How to Help with Heartburn & Acid Reflux

Of the many pregnancy symptoms, heartburn and reflux are pretty common and annoying. It might get worse with increasing pregnancy age and could be increasingly problematic for some people. Thankfully, it can be managed and doesn’t pose any permanent threat.

What Is Heartburn?

Unlike what the name indicates, the term heartburn doesn’t actually refer to a problem with your heart. It is named so because the region of pain is often near to where your heart is. 

The term is often used to describe a burning feeling in your chest via your esophagus. It’s usually felt after heavy or spicy meals, and often occurs at night.  It can be associated with a feeling of fullness and bloating, and it may cause nausea for some people.

What Is Acid Reflux?

The terms ‘acid reflux’ and ‘heartburn’ are often used interchangeably. They’re usually closely associated, so that’s not very surprising. 

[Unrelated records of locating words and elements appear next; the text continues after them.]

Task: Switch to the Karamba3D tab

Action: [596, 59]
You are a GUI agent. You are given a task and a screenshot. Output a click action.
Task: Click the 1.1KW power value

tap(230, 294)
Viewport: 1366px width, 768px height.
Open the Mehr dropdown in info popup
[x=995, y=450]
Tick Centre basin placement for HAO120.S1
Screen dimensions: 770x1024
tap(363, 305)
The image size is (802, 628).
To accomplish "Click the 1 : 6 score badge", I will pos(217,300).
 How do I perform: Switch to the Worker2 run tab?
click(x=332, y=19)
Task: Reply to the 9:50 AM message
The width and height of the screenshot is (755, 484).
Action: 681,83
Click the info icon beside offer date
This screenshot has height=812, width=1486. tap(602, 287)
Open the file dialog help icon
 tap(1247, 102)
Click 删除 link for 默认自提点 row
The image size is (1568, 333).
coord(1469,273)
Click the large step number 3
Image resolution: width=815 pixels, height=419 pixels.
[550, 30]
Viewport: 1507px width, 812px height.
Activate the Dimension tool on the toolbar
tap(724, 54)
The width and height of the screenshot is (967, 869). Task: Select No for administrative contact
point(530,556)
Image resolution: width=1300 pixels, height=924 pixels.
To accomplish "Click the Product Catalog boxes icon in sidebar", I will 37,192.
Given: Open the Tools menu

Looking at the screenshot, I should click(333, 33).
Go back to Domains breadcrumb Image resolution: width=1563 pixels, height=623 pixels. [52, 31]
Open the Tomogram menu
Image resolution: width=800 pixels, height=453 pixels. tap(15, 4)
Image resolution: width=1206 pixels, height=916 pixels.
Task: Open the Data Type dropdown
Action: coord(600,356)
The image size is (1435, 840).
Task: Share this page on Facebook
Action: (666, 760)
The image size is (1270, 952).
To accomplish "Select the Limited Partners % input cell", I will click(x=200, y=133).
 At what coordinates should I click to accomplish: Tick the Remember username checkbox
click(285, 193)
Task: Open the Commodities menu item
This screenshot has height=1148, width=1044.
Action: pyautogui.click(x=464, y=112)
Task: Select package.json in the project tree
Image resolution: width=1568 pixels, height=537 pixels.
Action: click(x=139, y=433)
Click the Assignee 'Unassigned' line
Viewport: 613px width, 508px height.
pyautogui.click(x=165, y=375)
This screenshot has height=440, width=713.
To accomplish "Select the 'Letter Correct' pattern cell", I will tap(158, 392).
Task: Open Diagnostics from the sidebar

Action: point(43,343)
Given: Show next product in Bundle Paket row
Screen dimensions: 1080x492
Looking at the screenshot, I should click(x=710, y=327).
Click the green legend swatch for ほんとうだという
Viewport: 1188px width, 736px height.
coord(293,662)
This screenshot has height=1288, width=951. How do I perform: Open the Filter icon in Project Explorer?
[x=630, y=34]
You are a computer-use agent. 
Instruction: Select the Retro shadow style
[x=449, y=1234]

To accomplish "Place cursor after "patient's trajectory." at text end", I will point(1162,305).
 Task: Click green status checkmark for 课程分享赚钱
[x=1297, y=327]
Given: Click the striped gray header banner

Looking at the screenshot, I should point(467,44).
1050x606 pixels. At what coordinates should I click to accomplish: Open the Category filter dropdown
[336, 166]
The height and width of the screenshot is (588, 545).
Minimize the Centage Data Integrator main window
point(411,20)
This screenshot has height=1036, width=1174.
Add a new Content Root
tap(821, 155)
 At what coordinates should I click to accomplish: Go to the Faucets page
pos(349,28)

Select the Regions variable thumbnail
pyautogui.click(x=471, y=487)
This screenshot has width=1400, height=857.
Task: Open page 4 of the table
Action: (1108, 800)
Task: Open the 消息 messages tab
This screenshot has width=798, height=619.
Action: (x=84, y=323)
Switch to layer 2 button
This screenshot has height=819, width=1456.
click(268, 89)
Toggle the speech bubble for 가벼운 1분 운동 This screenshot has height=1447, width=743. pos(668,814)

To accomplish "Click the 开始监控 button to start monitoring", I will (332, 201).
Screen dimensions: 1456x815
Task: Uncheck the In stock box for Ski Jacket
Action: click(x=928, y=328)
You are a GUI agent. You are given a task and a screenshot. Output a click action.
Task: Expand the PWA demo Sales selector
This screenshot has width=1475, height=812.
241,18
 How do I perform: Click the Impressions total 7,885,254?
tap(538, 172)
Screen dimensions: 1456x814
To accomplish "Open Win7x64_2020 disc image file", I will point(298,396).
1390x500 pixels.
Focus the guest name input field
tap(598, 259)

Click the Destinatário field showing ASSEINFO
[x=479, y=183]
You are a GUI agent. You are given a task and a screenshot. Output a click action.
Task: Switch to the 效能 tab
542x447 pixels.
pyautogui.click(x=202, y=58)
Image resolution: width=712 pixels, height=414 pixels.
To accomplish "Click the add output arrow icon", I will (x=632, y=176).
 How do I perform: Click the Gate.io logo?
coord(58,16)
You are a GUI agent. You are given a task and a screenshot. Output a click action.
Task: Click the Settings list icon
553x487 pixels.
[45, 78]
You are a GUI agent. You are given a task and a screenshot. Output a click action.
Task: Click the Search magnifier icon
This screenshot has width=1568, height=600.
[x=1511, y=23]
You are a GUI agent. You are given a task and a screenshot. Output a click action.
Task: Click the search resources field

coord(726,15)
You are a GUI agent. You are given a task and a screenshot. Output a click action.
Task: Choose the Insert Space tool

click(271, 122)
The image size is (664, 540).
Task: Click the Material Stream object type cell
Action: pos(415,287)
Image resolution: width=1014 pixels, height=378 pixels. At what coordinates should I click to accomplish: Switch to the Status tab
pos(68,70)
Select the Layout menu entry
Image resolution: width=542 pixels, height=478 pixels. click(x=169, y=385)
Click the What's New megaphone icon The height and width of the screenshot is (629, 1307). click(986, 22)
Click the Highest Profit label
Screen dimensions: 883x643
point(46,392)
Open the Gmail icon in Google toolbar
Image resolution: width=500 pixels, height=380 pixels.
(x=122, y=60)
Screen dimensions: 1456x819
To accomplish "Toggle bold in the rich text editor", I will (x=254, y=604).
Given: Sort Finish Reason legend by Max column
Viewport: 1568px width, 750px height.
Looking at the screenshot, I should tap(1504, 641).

While heartburn just refers to the feeling of pain and discomfort in your epigastric (upper-middle tummy) region, acid reflux is the phenomenon that’s causing it. It means that the acid that is supposed to stay inside your stomach is going back up in your esophagus instead.

This causes pain and discomfort and may also cause this weird sour taste in your mouth called acid brash.

Why Does It Happen?

In pregnancy, the cause for these symptoms is multifactorial. First, the hormone progesterone released to maintain pregnancy causes slowing of digestion. This causes your lower esophageal sphincter (the muscle that connects your esophagus and stomach) to relax and not close completely. This leads to acid reflux and hence the symptoms of discomfort.

These symptoms are also exacerbated by the increasing size of your tummy as your baby is growing. Your growing uterus may exert pressure on your stomach, causing it to release some of its contents back into the esophagus. 

Ways To Help Ease The Symptoms

While these symptoms can be a nuisance, they can be managed in a few simple ways:

  1. Avoid foods that trigger it; these are usually fatty and spicy foods. If you really want to eat these things, eat them during the day and avoid eating them near bedtime.
  2. Try to avoid eating too much at once. Instead, increase the frequency of your eating. Eat small frequent meals so you can easily digest them.
  3. Try to avoid lying down immediately after eating. Sit up or better yet, take a little walk a while after you’re done eating.
  4. Try naturally soothing foods like cold milk or yogurt to ease the symptoms a little bit.
  5. Ask your healthcare provider for pregnancy-safe antacids. They often come in a liquid preparation, which might be more effective.
  6. If it gets especially troublesome, speak to your healthcare provider about keeping you on a more regular medication to control the symptoms.

Remember that the symptoms of heartburn during pregnancy are usually benign and will resolve on their own after your delivery!